■ Text extract:
┏━━

The Church is to be like a mother, tender and compassionate, always there for its people, Pope Francis said Monday evening as he opened the ecclesial convention of the Diocese of Rome.
The Church exists to nurture, he affirmed, and must never “close its door” to its people.
Being like a mother is the Church’s role, he stressed to the some 11,000 people gathered in Paul VI Hall. It cannot be, the Pontiff added, a “well-organized NGO with a bunch of pastoral plans,” nor can it be an “institution,” akin to having the identity of a “football team,” where parishioners became nothing more than “fans” of being Catholic.
He lamented that many, especially young people, feel “orphaned.” Some because they are unemployed, others because their fathers are too busy to spend time with them.
“You are not an orphan,” the Pontiff declared. “Jesus Christ has revealed to us that God is our Father and wants to help you, because he loves you.”
The Pope emphasized that Jesus made it clear he would not allow them to continue feeling orphaned, and this is why He has given us our mother the Church.
Hearing the people
The Pope’s vicar for Rome, Cardinal Agostino Vallini, opened the evening with an address. That was followed by parishioners’ testimonies.
The cardinal thanked Pope Francis, saying this event is “an important step for the Diocese of Rome” and reflects the people’s “spirit and passion for Jesus.”
He also pointed out the challenges facing the diocese today, including secularism, and expressed the need to realize that certain pastoral actions are not getting the results they did in the past. He said this is because the identity of the Church’s people has changed. Its people, especially this generation, do not have the same interest in the Church, he said.

┗━━

■ Raw data:

┏━━

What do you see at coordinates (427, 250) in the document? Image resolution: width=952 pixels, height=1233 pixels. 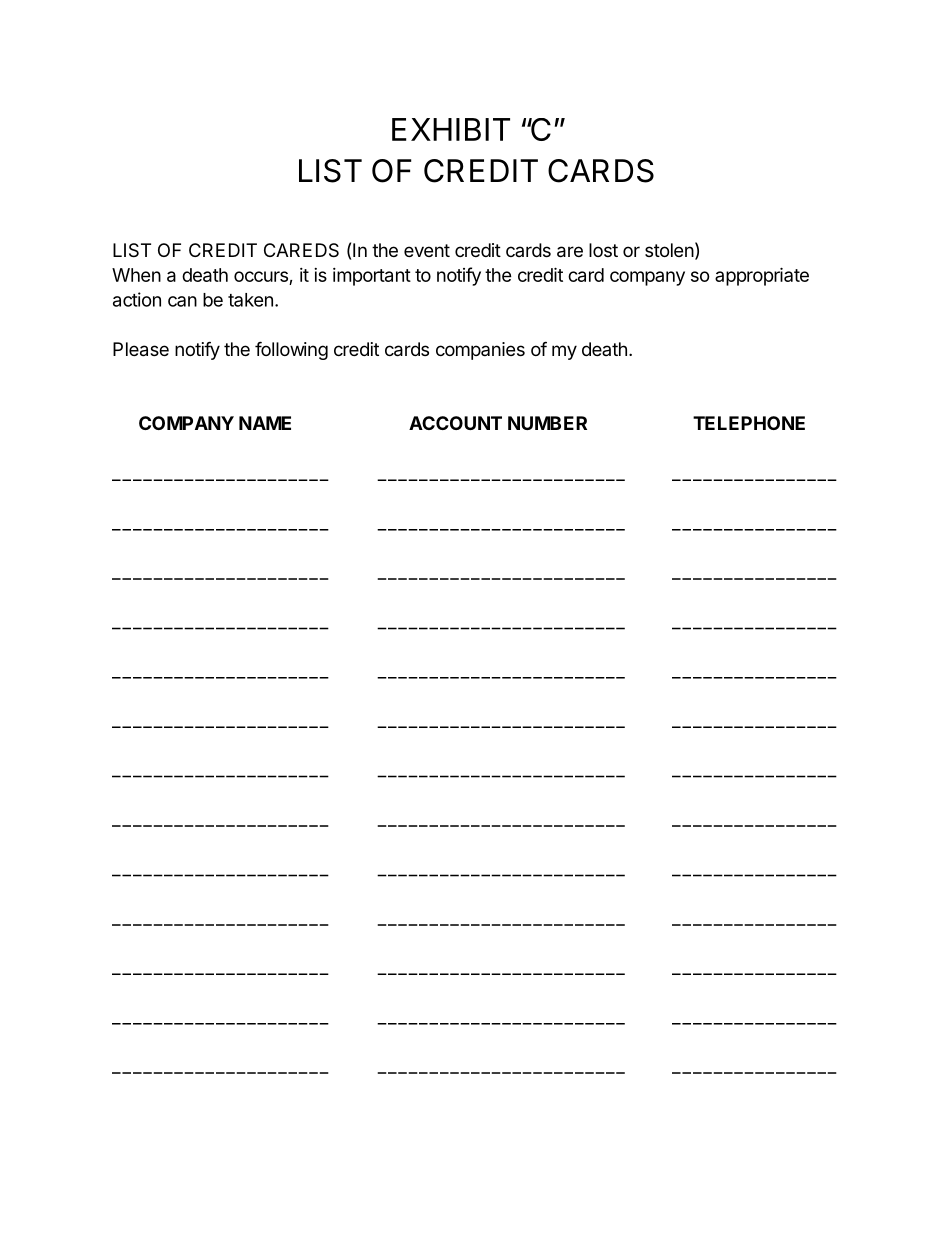 I see `event` at bounding box center [427, 250].
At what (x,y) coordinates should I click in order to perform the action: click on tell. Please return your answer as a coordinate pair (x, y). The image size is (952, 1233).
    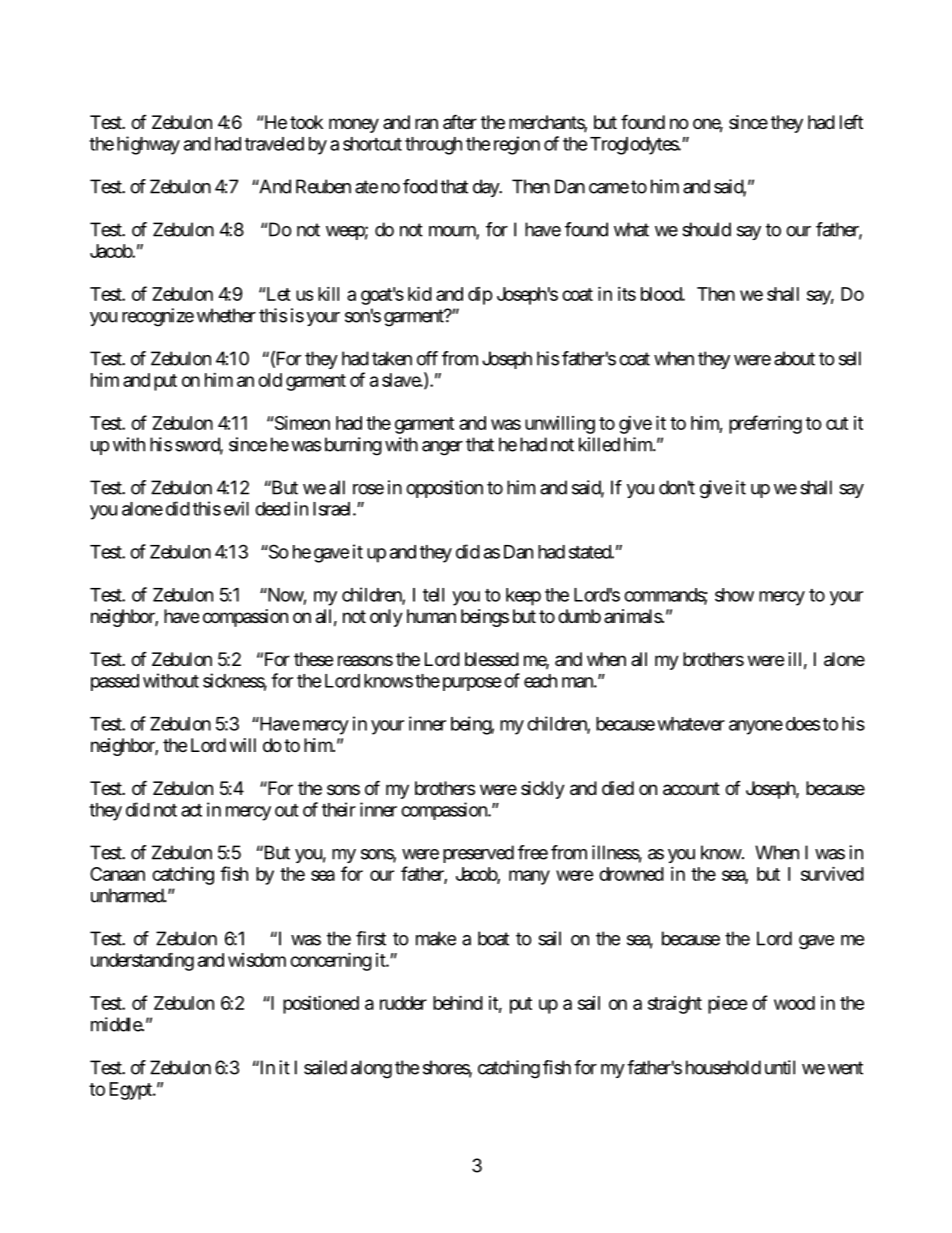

┗━━

■ Set exercise 1: From the article on the Rome diocesan convention, list every thing Pope Francis says the Church cannot be or be like.
■ Set exercise 2: Summarize the article on the Rome diocesan convention in two sentences.
■ Set exercise 3: Pick up the article on the Rome diocesan convention after its last sentence and continue it.
The data are not needed for this work.

■ Written answer 1:
- A "well-organized NGO with a bunch of pastoral plans"
- An "institution"
- Something akin to having the identity of a "football team," where parishioners are mere "fans" of being Catholic

■ Written answer 2: Opening the Diocese of Rome's ecclesial convention, Pope Francis told some 11,000 people that the Church must be a tender, compassionate mother that never closes its door, not an NGO or institution, and he assured those who feel orphaned that God is their Father. Cardinal Agostino Vallini opened the evening, thanked the Pope, and noted challenges such as secularism, saying some pastoral actions no longer work because the Church's people, especially this generation, have changed.

■ Written answer 3:
The Holy Father welcomed testimonies from parishioners of Rome, who discussed their personal difficulties. The first gave historical background on how the Church has been changing and the problems facing parishes today. He called for Church members to be “active protagonists” as well as “collaborators with God.” The parishioner stressed the need for the Church itself to “go out” and “seek dialogue,” and noted how Pope Benedict XVI, through actions and in writings, advanced these causes.
The second parishioner testified that although Rome’s parishioners are “enthusiastic,” they, at the same time, are “realistic,” as “there are challenges” they face. Giving an example, she said, “There are limitations with preparing children for their first Communion, especially when their parents are not believers.” She pointed out that parishioners “are aware that their serving the young does not go away” just because there is not enough family support, and noted parishes are far from where they ought to be.
Family and community
Pope Francis then addressed the difficulties of parishes and parishioners, acknowledging they sometimes have little hope, especially now facing unemployment. He went on to stress, however, that there is a way to restore hope: going to church.
The role of the Church, the Holy Father stressed, is to be a “Mama’s House,” with tenderness and compassion. It is to constantly welcome, and never to “close doors.”
“The Church must keep its door open,” he said. He said to never exclude anyone, but be open to all, as this is the call of the “maternal” Church. He stressed that the Church must “welcome” and accept all.
“We need to investigate how we can recover the memory of the family, communities,” he said.
Turning to the Church’s mission, the Pope reminded parishioners of its two essential roles: “to have children and to evangelize.”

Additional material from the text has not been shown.